Passage to read:
┌──
Utilities look toward wind, sun to reduce costs, provide power
By Gene Kemmeter
Remember years ago when the government sought to combat the buildup of pollution around the state and nation. Many businesses and trade organizations were critical of all the measures being “forced” upon them, calling them costly and unnecessary.
Paper companies were among the hardest hit because the cleanup proved to be especially expensive. But the expense was worth it, because lakes and streams that were unfit from the contamination have rebounded and now provide recreational opportunities for all.
Wisconsin’s two largest public utilities pledged last week to make deeper cuts in greenhouse gases than previously predicted by switching to renewable energy.
Alliant Energy and WEC Energy Group announced new goals to reduce carbon emissions by 80 percent from 2005 levels by 2050. That is double the projected decline of 40 percent by 2030, which would now be reached about 2023.
The utilities said the switch to renewables are driven by tumbling prices for wind and solar power technology at the same time power companies in Wisconsin and the nation are using more natural gas as an alternative to coal.
└──
Task instructions:
a. List every year mentioned in the article on utilities and renewable energy.
b. Rewrite the paragraph of the article on utilities and renewable energy that begins "Paper companies were among" as a short bulleted list, keeping its main facts.

Entries supplied:
┌──
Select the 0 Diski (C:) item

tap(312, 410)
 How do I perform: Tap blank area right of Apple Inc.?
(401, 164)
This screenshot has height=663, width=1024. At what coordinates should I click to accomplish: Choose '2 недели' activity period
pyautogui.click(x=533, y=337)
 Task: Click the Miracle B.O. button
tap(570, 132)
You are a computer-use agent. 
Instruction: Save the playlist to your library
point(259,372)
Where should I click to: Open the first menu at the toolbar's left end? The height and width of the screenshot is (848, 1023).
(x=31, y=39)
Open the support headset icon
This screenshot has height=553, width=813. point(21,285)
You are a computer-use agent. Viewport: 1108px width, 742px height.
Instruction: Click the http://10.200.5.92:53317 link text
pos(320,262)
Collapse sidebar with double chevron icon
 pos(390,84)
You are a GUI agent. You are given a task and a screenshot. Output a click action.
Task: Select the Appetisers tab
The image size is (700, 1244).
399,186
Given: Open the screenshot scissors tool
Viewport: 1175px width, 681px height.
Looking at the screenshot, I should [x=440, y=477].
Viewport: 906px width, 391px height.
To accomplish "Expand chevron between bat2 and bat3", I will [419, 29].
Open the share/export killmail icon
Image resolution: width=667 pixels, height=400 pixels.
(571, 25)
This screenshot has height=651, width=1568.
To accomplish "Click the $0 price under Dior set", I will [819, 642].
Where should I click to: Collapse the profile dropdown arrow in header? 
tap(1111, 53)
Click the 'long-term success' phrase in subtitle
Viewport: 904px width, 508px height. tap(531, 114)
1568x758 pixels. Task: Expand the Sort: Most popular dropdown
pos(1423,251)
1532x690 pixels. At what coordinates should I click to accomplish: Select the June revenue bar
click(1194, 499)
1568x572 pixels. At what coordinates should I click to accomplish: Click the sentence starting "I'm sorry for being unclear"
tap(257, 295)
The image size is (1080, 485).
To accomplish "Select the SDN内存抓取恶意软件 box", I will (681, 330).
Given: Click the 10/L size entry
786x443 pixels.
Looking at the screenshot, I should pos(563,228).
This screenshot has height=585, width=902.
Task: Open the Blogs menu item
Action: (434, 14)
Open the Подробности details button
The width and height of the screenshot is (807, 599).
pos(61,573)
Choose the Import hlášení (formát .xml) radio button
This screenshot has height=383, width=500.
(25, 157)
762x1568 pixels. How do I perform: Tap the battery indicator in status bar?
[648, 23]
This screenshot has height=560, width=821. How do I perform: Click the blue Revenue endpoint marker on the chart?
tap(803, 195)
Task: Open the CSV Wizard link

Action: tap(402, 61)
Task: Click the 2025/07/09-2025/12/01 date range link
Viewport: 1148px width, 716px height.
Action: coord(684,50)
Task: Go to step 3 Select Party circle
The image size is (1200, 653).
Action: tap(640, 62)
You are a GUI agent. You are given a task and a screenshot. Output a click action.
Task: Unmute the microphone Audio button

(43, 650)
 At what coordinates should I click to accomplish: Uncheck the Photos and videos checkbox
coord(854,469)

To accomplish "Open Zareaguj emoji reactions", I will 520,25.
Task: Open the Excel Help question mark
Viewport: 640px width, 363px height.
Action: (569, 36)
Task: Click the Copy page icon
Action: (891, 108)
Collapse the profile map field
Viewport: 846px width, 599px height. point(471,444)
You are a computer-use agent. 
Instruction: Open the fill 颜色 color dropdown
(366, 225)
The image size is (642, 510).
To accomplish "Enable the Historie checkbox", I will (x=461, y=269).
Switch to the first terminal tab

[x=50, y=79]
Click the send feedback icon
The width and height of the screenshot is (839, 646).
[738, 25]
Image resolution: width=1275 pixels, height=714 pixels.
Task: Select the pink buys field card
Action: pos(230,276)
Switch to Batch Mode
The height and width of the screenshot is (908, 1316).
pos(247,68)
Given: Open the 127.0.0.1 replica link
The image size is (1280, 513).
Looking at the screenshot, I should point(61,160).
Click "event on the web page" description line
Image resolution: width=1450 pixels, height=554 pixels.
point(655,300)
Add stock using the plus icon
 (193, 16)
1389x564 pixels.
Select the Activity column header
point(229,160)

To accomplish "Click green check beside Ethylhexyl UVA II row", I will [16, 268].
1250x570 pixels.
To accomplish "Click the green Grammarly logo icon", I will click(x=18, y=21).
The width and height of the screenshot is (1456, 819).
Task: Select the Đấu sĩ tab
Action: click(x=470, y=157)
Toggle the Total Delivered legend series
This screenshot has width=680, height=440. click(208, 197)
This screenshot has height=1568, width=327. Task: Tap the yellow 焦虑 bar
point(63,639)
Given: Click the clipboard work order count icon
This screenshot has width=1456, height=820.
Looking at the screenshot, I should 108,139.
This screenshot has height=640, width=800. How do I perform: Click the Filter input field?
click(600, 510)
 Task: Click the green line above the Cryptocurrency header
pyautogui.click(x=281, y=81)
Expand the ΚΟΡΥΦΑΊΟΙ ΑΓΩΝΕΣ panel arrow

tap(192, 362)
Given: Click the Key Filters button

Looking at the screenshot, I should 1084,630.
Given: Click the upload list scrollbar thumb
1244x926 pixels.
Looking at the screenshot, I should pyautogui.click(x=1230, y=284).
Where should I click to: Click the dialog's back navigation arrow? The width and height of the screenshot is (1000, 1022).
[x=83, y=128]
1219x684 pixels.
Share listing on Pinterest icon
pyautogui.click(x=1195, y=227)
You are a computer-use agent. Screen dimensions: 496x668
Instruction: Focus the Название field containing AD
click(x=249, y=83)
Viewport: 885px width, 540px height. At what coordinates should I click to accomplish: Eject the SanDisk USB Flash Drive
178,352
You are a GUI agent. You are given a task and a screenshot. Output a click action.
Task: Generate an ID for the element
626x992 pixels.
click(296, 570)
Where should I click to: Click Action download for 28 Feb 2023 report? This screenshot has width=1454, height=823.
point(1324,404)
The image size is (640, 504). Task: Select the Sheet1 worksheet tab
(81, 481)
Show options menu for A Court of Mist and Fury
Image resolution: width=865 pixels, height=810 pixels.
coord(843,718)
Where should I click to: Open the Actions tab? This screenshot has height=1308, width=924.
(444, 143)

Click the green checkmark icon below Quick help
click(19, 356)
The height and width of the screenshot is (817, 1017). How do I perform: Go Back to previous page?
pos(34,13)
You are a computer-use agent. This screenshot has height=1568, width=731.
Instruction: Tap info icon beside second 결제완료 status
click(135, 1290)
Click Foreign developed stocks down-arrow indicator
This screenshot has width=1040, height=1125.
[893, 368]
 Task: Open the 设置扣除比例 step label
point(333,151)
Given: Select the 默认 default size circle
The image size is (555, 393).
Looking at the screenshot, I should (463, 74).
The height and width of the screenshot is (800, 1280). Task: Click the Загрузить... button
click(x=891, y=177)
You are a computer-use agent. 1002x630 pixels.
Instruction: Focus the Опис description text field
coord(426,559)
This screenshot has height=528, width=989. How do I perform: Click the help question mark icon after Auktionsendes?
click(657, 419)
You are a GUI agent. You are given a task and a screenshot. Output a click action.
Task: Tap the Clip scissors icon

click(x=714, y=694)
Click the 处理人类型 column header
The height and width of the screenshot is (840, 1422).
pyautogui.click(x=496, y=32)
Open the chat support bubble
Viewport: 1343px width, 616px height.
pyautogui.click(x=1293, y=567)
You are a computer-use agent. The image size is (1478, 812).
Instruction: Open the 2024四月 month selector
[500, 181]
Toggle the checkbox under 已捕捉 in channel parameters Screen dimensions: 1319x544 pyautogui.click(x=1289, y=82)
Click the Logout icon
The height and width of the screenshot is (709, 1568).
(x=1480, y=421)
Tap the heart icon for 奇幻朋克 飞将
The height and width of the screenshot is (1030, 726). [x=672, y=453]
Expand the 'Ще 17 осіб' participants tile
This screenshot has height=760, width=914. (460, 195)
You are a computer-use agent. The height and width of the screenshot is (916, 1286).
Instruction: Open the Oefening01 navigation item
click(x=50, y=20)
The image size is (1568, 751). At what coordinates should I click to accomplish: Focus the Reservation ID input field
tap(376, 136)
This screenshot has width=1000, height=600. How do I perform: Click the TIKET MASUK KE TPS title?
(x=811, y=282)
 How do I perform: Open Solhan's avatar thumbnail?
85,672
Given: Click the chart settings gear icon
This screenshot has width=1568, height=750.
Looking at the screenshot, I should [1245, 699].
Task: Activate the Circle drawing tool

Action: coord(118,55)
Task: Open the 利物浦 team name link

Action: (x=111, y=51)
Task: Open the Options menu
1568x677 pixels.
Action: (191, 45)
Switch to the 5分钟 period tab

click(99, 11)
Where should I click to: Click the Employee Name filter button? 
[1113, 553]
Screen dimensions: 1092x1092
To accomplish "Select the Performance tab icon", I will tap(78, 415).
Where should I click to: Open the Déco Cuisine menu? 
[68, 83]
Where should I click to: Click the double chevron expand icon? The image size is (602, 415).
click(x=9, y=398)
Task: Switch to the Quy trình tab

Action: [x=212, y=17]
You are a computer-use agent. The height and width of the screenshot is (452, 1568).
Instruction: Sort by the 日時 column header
└──
Results by task:
a. 2005, 2050, 2030, 2023

b.
- Paper companies were among the hardest hit because their cleanup was especially expensive.
- The expense was worth it.
- Lakes and streams that contamination had made unfit have rebounded and now offer recreation for all.